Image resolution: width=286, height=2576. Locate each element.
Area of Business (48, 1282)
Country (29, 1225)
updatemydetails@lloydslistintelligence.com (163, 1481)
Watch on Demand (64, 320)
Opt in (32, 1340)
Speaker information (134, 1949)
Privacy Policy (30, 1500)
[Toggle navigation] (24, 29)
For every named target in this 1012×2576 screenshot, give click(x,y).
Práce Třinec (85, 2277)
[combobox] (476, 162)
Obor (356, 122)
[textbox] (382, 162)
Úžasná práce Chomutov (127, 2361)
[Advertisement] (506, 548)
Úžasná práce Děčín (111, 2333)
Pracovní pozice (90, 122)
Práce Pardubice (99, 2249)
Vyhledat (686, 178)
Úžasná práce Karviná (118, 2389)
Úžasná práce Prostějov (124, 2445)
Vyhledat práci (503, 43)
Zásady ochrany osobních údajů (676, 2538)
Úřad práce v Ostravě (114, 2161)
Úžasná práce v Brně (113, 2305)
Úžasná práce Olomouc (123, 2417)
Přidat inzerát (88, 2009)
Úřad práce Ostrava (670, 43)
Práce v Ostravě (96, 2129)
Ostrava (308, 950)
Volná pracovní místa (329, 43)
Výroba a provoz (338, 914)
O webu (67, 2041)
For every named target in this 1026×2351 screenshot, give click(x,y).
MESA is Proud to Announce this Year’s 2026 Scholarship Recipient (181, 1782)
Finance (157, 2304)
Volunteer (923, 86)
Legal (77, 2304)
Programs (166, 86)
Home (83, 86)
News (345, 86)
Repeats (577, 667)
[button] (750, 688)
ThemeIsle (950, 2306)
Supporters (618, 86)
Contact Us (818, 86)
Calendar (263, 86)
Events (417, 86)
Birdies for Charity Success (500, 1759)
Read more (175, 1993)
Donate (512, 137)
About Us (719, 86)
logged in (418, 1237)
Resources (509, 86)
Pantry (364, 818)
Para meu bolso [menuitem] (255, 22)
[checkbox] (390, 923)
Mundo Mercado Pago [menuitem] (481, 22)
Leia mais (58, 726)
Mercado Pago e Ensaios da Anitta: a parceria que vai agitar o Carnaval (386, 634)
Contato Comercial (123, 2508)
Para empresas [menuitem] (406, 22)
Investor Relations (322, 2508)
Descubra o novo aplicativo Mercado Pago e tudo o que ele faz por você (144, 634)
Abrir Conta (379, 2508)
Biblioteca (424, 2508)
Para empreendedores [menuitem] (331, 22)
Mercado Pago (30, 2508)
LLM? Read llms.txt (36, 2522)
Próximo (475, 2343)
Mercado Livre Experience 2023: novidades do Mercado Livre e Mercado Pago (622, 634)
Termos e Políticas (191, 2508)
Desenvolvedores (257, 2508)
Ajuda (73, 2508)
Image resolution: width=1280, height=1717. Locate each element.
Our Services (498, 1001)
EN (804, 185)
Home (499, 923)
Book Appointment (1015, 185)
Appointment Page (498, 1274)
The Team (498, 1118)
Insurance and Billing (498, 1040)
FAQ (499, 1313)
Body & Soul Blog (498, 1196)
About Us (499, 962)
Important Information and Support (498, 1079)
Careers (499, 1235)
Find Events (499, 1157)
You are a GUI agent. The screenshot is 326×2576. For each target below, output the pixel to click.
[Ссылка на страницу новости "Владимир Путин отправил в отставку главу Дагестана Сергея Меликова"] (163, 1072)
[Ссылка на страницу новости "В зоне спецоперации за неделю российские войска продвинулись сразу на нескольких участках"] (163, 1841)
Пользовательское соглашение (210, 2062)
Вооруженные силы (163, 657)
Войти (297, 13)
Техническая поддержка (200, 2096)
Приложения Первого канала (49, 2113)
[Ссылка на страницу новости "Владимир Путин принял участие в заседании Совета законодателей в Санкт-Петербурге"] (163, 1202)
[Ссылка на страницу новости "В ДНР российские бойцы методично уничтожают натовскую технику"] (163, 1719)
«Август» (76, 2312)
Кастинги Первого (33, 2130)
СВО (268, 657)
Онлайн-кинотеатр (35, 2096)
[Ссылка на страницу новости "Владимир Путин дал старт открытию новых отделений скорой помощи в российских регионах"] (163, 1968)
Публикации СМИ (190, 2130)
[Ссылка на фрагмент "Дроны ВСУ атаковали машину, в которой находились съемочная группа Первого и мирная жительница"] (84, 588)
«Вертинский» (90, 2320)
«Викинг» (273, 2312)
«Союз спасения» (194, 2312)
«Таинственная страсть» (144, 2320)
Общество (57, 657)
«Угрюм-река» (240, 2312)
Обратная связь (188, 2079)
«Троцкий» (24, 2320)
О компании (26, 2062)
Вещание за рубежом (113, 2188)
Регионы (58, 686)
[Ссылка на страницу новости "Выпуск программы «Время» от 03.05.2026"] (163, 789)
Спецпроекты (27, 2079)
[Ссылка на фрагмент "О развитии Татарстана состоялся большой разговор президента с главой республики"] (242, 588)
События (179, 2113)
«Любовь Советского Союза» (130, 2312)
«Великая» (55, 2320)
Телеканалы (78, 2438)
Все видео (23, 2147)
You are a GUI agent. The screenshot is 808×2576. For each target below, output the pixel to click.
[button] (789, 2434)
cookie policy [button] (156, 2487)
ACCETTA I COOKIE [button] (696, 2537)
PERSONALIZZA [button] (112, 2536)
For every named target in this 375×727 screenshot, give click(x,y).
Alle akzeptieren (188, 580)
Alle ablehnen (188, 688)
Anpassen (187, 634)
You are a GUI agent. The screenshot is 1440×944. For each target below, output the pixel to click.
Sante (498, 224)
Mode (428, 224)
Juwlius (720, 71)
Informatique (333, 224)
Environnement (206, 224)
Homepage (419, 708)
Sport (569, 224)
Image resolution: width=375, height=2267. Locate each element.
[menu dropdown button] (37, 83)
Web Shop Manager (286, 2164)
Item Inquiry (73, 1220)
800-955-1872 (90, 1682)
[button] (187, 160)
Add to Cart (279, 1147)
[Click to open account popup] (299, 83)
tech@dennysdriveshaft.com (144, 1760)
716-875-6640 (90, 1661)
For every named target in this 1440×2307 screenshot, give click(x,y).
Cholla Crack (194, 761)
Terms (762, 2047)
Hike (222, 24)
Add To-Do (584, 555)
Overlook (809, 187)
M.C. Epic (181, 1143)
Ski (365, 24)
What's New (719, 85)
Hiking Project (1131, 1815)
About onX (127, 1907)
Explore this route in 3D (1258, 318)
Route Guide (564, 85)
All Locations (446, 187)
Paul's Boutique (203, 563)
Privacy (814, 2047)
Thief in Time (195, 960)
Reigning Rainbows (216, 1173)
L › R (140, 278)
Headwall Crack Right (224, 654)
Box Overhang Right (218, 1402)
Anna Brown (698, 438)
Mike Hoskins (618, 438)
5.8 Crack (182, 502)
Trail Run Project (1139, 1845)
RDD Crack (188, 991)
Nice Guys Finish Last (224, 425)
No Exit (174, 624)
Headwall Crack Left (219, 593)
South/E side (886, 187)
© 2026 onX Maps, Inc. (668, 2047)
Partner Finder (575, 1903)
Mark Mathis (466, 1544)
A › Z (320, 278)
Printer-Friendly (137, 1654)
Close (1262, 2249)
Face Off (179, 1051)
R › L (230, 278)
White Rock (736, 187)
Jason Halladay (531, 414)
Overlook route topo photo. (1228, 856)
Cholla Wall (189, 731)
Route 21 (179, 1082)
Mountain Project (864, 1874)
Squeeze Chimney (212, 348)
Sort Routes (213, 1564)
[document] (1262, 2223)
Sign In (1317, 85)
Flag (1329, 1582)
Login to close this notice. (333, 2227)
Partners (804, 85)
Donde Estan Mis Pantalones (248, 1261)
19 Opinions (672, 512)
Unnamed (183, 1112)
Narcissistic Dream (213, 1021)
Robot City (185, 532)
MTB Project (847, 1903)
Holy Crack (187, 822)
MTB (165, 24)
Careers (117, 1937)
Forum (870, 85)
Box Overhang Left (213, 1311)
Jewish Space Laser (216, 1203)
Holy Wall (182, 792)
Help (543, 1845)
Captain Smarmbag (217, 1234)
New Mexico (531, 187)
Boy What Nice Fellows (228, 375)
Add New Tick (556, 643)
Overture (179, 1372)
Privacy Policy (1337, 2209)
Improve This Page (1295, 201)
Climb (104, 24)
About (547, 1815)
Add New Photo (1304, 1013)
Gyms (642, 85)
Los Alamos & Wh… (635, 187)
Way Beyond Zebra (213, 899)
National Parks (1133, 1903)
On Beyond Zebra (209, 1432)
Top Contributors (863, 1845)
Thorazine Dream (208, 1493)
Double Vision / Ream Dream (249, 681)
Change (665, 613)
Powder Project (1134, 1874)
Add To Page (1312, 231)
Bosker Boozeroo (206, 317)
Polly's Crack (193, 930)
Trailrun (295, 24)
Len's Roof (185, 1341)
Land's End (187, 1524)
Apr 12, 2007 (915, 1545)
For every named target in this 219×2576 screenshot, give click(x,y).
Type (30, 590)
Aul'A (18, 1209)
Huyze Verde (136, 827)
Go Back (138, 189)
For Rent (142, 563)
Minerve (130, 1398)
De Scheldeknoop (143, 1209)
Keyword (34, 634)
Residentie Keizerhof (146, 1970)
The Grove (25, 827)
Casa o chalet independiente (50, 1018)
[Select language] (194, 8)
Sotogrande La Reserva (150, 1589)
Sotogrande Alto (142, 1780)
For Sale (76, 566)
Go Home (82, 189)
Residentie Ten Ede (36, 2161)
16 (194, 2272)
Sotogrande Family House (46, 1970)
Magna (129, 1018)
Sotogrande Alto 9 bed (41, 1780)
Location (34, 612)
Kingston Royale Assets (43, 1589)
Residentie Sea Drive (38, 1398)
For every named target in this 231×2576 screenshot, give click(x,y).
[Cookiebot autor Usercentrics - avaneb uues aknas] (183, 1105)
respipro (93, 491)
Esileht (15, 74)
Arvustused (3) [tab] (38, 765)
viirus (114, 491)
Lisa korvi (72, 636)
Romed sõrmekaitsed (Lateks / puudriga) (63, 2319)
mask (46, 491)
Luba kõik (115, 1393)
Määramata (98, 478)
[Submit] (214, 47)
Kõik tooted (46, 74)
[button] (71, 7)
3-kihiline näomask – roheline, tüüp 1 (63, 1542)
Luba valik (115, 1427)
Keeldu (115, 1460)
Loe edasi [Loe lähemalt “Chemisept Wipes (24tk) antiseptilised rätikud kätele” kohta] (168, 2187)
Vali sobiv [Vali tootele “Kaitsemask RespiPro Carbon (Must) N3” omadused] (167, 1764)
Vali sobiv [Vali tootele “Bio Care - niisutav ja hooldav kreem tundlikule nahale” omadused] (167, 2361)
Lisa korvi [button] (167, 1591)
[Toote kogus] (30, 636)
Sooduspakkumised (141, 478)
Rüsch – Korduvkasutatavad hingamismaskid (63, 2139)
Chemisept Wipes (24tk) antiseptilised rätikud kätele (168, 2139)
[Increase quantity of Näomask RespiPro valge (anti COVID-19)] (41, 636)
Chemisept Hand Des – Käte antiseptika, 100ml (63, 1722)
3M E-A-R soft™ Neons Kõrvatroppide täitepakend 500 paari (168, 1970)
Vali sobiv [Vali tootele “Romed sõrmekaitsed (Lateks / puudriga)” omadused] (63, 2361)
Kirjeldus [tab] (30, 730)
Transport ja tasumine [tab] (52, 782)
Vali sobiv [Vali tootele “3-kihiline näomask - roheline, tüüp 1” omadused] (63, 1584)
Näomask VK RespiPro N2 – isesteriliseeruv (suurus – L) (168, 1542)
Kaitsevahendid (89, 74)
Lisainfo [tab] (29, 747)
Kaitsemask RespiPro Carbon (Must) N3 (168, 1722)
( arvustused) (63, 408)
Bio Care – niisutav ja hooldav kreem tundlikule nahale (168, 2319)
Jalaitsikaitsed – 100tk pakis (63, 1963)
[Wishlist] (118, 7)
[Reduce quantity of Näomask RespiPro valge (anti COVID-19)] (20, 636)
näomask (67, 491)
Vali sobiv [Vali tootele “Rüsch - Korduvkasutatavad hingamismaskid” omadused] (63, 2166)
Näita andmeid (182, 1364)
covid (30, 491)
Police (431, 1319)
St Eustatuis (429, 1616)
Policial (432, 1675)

▸ **WHAT TO WORK ON**
Copy the items word for word, from the line with "Robot City (185, 532)" up to and including the line with "Way Beyond Zebra (213, 899)".

▸ **WRITTEN ANSWER**
Robot City (185, 532)
MTB Project (847, 1903)
Holy Crack (187, 822)
MTB (165, 24)
Careers (117, 1937)
Forum (870, 85)
Box Overhang Left (213, 1311)
Jewish Space Laser (216, 1203)
Holy Wall (182, 792)
Help (543, 1845)
Captain Smarmbag (217, 1234)
New Mexico (531, 187)
Boy What Nice Fellows (228, 375)
Add New Tick (556, 643)
Overture (179, 1372)
Privacy Policy (1337, 2209)
Improve This Page (1295, 201)
Climb (104, 24)
About (547, 1815)
Add New Photo (1304, 1013)
Gyms (642, 85)
Los Alamos & Wh… (635, 187)
Way Beyond Zebra (213, 899)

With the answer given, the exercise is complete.